AutoInt

Overview

AutoInt learns feature interactions with stacked multi-head self-attention layers. It treats tabular columns as feature tokens, repeatedly attends across tokens, flattens the final token sequence, and predicts with a linear head.

Use AutoInt when the main research question is automatic feature interaction learning rather than full Transformer encoder modeling.

Architectural Details

DeepTab’s AutoInt implementation uses:

EmbeddingLayer to create a (batch, n_features, d_model) token sequence.
A stack of n_layers attention interaction layers.
Each layer applies LayerNorm, nn.MultiheadAttention, a residual connection, a linear projection, and a second residual connection.
The final token sequence is flattened and passed to a linear output head.

feature tokens -> [LayerNorm -> MultiheadAttention -> residual -> Linear -> residual] x n_layers -> flatten -> Linear

Main Building Blocks

Component	DeepTab implementation	Role
Tokenizer	`EmbeddingLayer`	Builds feature tokens.
Interaction layer	`nn.MultiheadAttention`	Learns pairwise and higher-order token interactions.
Residual projection	`nn.Linear(d_model, d_model)`	Updates each attended token.
Output head	`nn.Linear(d_model * n_inputs, num_classes)`	Uses all token states for prediction.

Implementation Notes

AutoIntConfig exposes kv_compression and kv_compression_sharing, and the architecture constructs compression layers.

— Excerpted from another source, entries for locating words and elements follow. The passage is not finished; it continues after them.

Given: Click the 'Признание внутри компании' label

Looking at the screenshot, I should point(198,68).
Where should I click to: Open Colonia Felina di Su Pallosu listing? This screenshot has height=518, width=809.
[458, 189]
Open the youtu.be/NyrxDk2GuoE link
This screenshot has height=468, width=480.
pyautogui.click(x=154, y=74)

In the current DeepTab forward path, those compression layers are not applied to the attention call; the runtime behavior is standard multi-head self-attention over all feature tokens.

The config field is named fprenorm, while the architecture checks prenorm for last_norm. Unless this is aligned in code, the final optional normalization path is effectively inactive with the default config field name.

Practical Config

from deeptab.configs import AutoIntConfig, PreprocessingConfig, TrainerConfig
from deeptab.models import AutoIntClassifier

model = AutoIntClassifier(
    model_config=AutoIntConfig(
        d_model=128,
        n_layers=4,
        n_heads=8,
        attn_dropout=0.2,
    ),
    preprocessing_config=PreprocessingConfig(numerical_preprocessing="quantile"),
    trainer_config=TrainerConfig(lr=3e-4, batch_size=128, max_epochs=100),
    random_state=101,
)

Key settings:

Setting	Typical range	Effect
`d_model`	`64` to `256`	Token width.
`n_layers`	`2` to `6`	Number of interaction layers.
`n_heads`	`4` to `8`	Attention heads; must divide `d_model`.
`attn_dropout`	`0.0` to `0.3`	Attention regularization.
`transformer_dim_feedforward`	Present in config	Not used by the current `AutoInt` architecture.

When To Use

Use AutoInt for attention-based feature interaction studies and as a lighter alternative to full Transformer encoders. Prefer FTTransformer when you need a feed-forward Transformer block and sequence pooling.

References

Song et al., AutoInt: Automatic Feature Interaction Learning via Self-Attentive Neural Networks.
Vaswani et al., Attention Is All You Need.